É perceber se é necessário apoio psicossocial e ajudar à criação de um plano de negócios, por exemplo. Mesmo quando não há um projeto, podemos estabelecer contactos no país de origem e, além da OIM local, há sempre outras entidades que podem apoiar.
Portugal tem um programa de apoio à reintegração e desde 2019, já apoiamos o regresso ao país de origem de 525 migrantes, sendo que destes 200 eram menores. A nacionalidade mais significativa é a brasileira e falamos de crianças com contexto familiar.
Há medidas a serem debatidas no que diz respeito ao controlo sanitário e de fronteiras?
Num futuro próximo, vamos ter de provar que temos condições de saúde para viajar e, portanto, o controlo sanitário vai ser essencial na gestão das fronteiras. É importante garantir que existem mecanismos, preferencialmente digitais, que permitam demonstrar esse controlo sanitário; depois, será necessário garantir a formação de quem está nas fronteiras e ainda garantir que a Europa Digital elimine procedimentos burocráticos.
Outros dos pontos em que temos insistido é o aumento das vias legais de migração. É importante garantir que os migrantes que estejam fora da UE possam entrar de forma legal e para isso é preciso criar mais mecanismos que o permitam, seja através do aumento das quotas de reinstalação ou outros programas.

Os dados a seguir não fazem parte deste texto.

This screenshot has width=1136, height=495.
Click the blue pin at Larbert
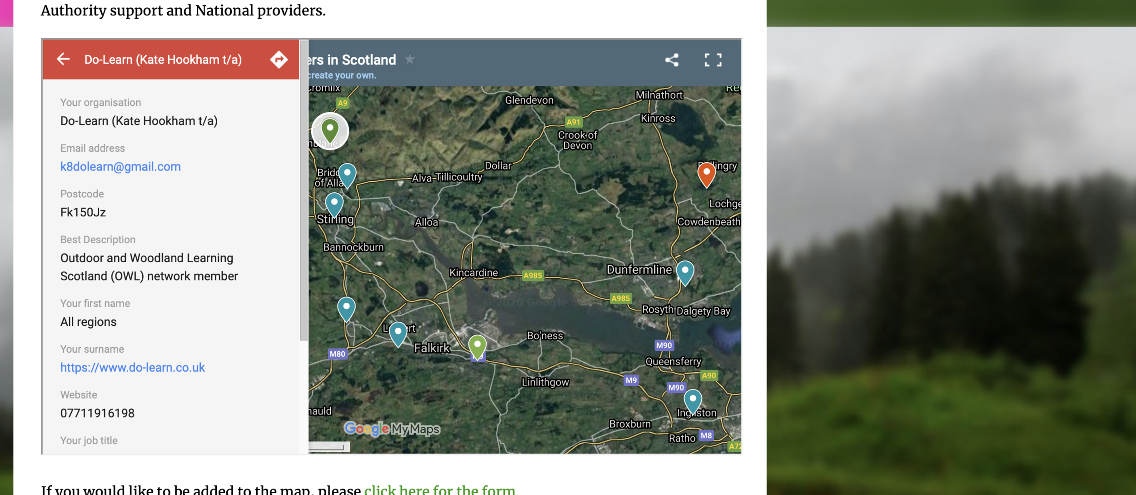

O mais importante é garantir que em vez de apanhar um barco de forma irregular, aquelas pessoas possam pedir para entrar na EU de forma legal e há mecanismos para isso.
Precisamos ainda de criar rotas de migração laboral flexíveis e acessíveis. Em 2019, a UE teve saldo populacional negativo, ou seja, houve mais cidadãos a morrer do que a nascer e isto vai ter efeitos nomeadamente a nível laboral, inclusive em Portugal.
O caso de Portugal é dramático. Nós temos uma taxa de natalidade comparável a países em guerra e somos dos países mais envelhecidos da União Europeia.
Há poucas soluções para isto. A primeira é a criação de uma política de natalidade que incentive os jovens a quererem ter filhos e inevitavelmente criar mecanismos que permitam às pessoas que estão num país trabalhar noutro.
Não se trata de abrir completamente as fronteiras, mas sim de criar mecanismos em que o processo migratório seja feito em total segurança para todos e trazendo benefícios para os migrantes, que encontram o trabalho que procuram; para o país de origem, que passará a receber remessas, e para o de destino, porque ganha um trabalhador que contribui para a sociedade.